D’abord loin de nous l’idée de supposer à quiconque une canne prohibée, cette aberration mettrait le propriétaire hors la loi avec dépens. Non, vous achetez une canne innocente et permise, un bambou, bois de fer, bois des îles, ébène, peu importe le nom et la couleur. De perfides amis vous diront : « voilà une jolie canne », et vous, triomphant (attendu qu’aux traînements du sabre ont succédé les traînements de canne), vous permettez à la vôtre de résonner sur le pavé, ou mieux dans vos moments d’exaltation artistique et de gloire radieuse, vous la lancez en l’air ou vous faites à l’exemple d’un jongleur. Ceux qui vous aperçoivent ainsi vous croient le plus rayonnant des hommes, et vous aussi ; mais attendons la fin.
Montrez-vous assez hardi pour aller aux concerts, aux bals, aux spectacles ou ailleurs, et l’on vous obligera de déposer votre canne et conjointement cinquante centimes, sous prétexte que vous recevez un numéro de carton, lequel vous rendez plus tard. Vous, âme candide et primitive, comptez sur la foi des traîtres, représentés par votre médaille en carton. Et toujours muni de cette confiance naïve, vous demandez en sortant à échanger le numéro de carton contre votre canne. On vous donne à la place un ignoble bâton que vous ne voulez pas accepter, vous criez, vous tempêtez, la police intervient, vous donnez le signalement de la vôtre. – Et d’un.
Il peut arriver aussi que vous ayez perdu votre chiffre de carton ; alors vous achetez deux fois votre canne avec indemnité pour la perte du numéro. Il peut vous arriver encore d’oublier de faire usage de votre médaille, alors vous ne perdez que la canne sans être obligé de payer d’indemnité.Il arrive enfin quelquefois, mais très rarement, qu’il vous est permis de troquer votre reconnaissance en carton contre votre propre canne. Cela s’est vu, nous voulons même vous supposer dans cette heureuse hypothèse.
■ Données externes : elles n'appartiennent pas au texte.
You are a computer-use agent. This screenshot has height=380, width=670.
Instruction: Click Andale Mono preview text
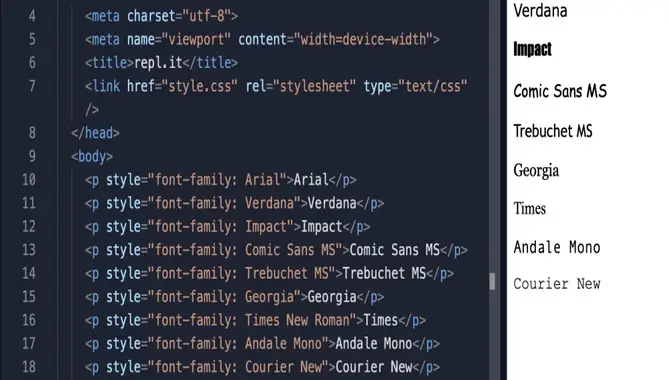557,247
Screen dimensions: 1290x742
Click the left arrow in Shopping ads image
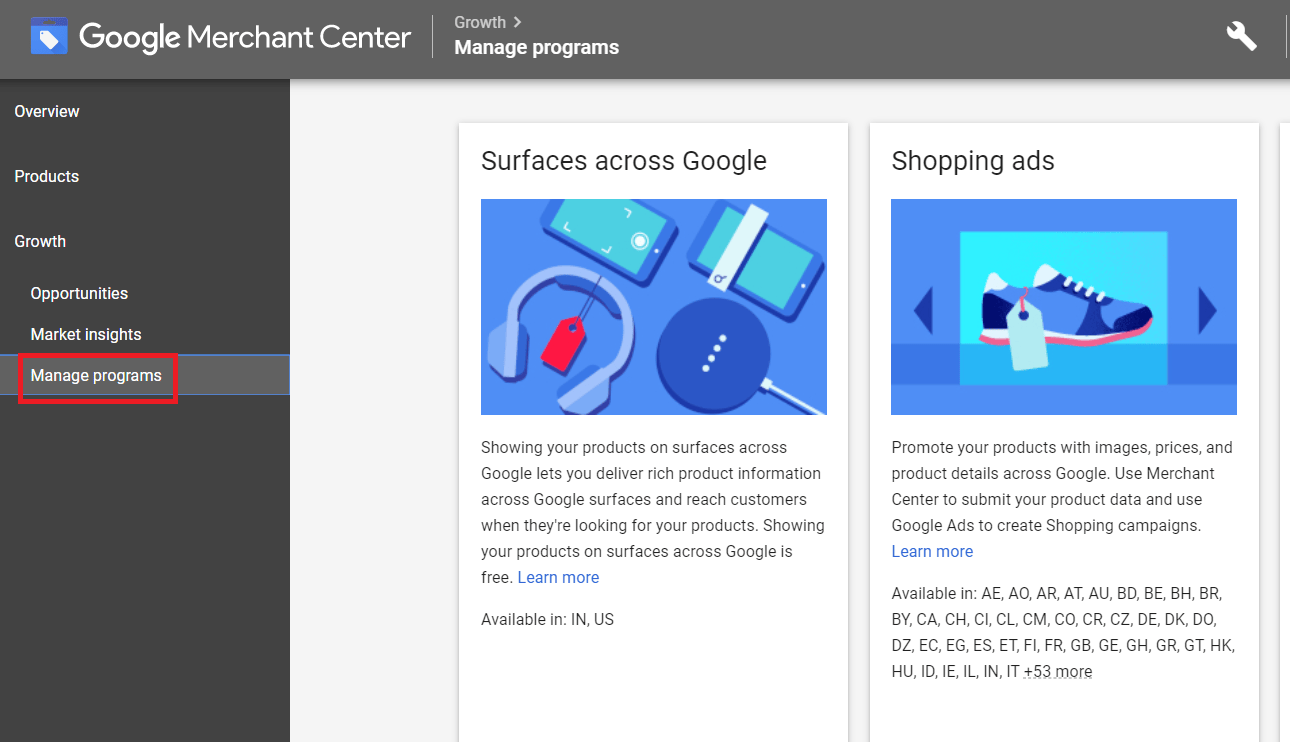tap(923, 310)
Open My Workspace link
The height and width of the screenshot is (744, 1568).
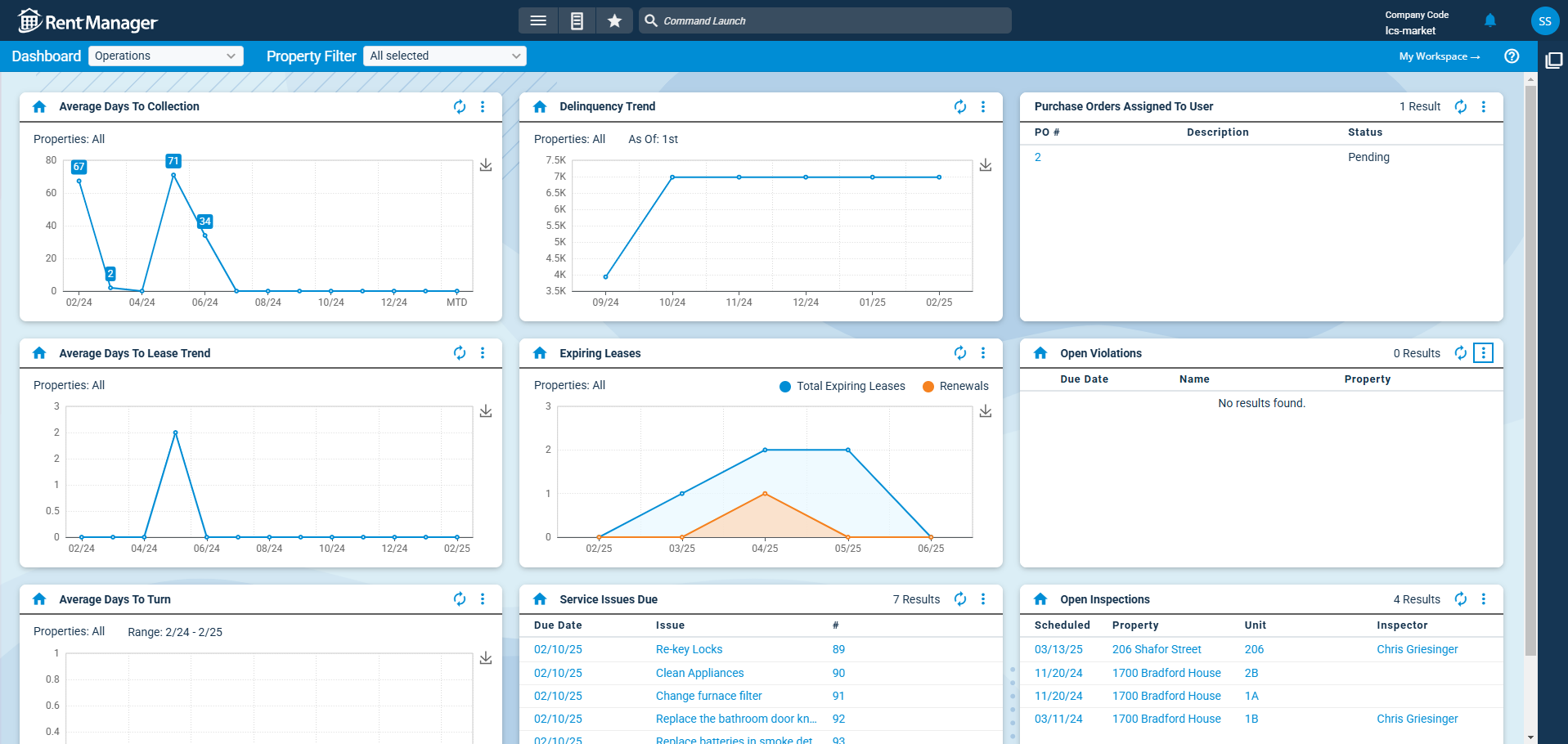[x=1439, y=56]
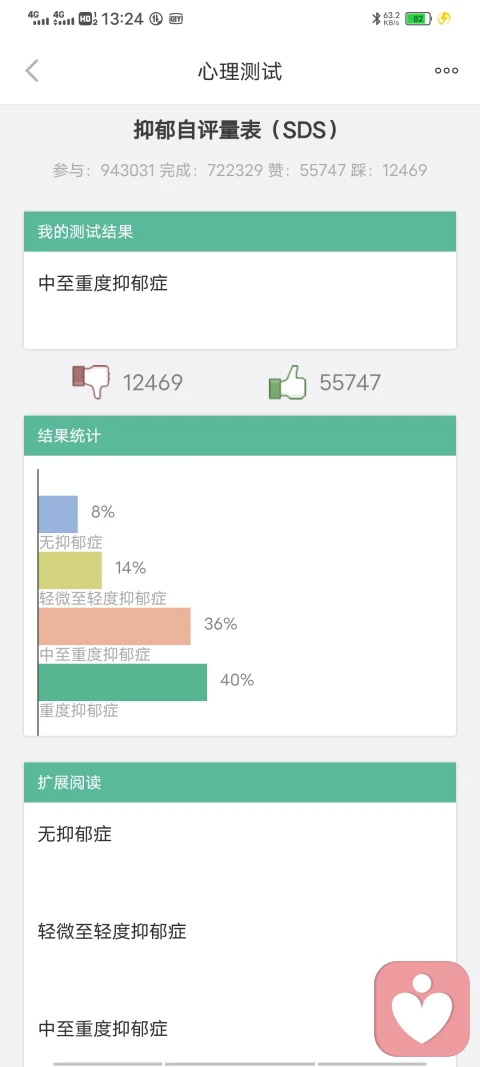The height and width of the screenshot is (1067, 480).
Task: Open the pink heart floating app icon
Action: tap(422, 1008)
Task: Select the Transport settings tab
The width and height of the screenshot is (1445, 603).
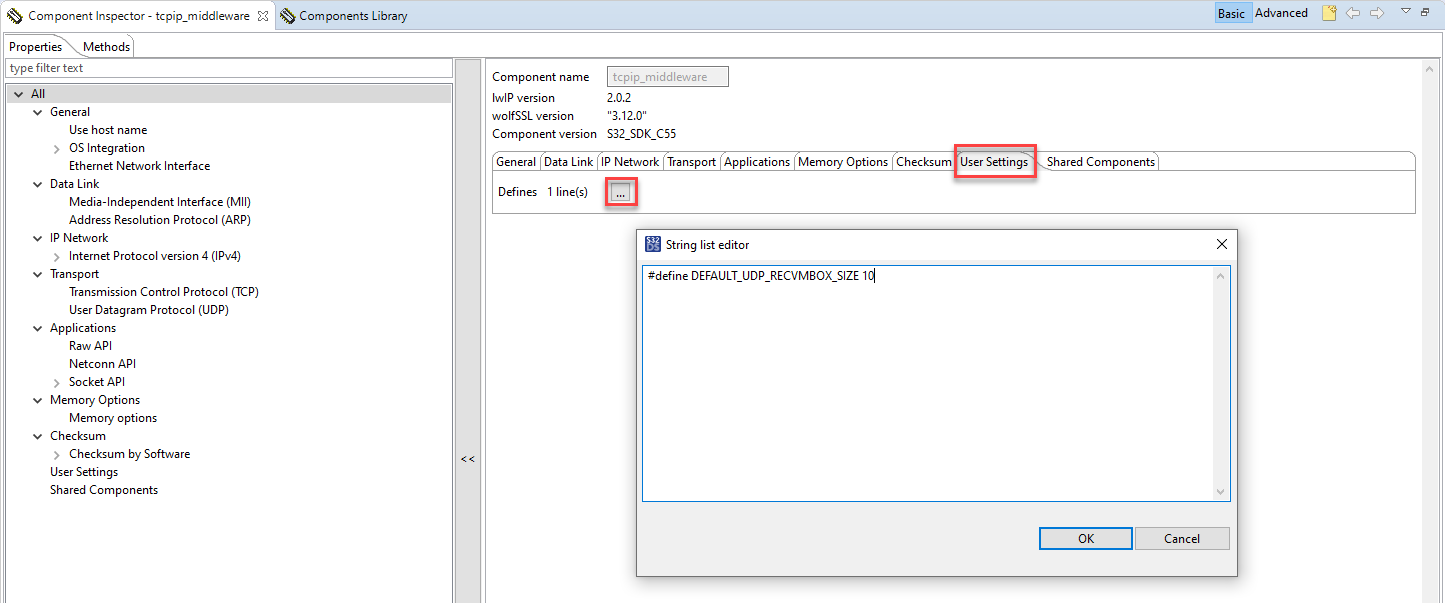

Vous sortez, et, pour mettre vos gants, vous placez votre canne sous le bras ; or, le bout intime d’icelle va heurter le bout idem du nez d’un monsieur qui vous suit, lequel se fâche et vous appelle polisson. Le lendemain vous allez vous tuer ou déjeuner ensemble.
Les gens qui ont du bonheur à revendre jouissent de la même canne trois et même quatre jours. Ce n’est qu’après ce long espace de temps qu’ils l’enfoncent entre deux pavés, la perdent dans une cave ou la brisent sur le dos d’un chien qui ne manque jamais de les mordre.
Vous vous promenez à l’instar d’un honnête flâneur, quelqu’un passe en courant à vos côtés, trébuche sur votre canne, la prend entre les jambes et la jette sur le vitrage d’un magasin. L’industriel sort, vous prend au collet, vous injurie. Les passants s’attroupent, les femmes crient, les chiens aboient, vous en êtes pour les pots cassés et pour votre canne que vous ne savez plus retrouver malgré la meilleure volonté du monde.
Supposons même que tous les accidents prévus vous soient épargnés par la Providence, il n’en restera pas moins avisé qu’une canne vous coûtera 1 fr. 50 centimes par jour de loyer, pour que vous hantiez les lieux publics, ce dont personne (avec ou sans canne) ne peut se dispenser.
En résumé, les personnes sages, raisonnables et sans préjugés, peuvent avoir des cannes, mais à une condition, celle de ne point s’en servir. »
L’illustration, intitulée « Sur les quais de la Seine », est l’une des huit gravures de Heidbrinck, publiées dans le « Dictionnaire bibliophilosophique » d’Octave Uzanne (1898).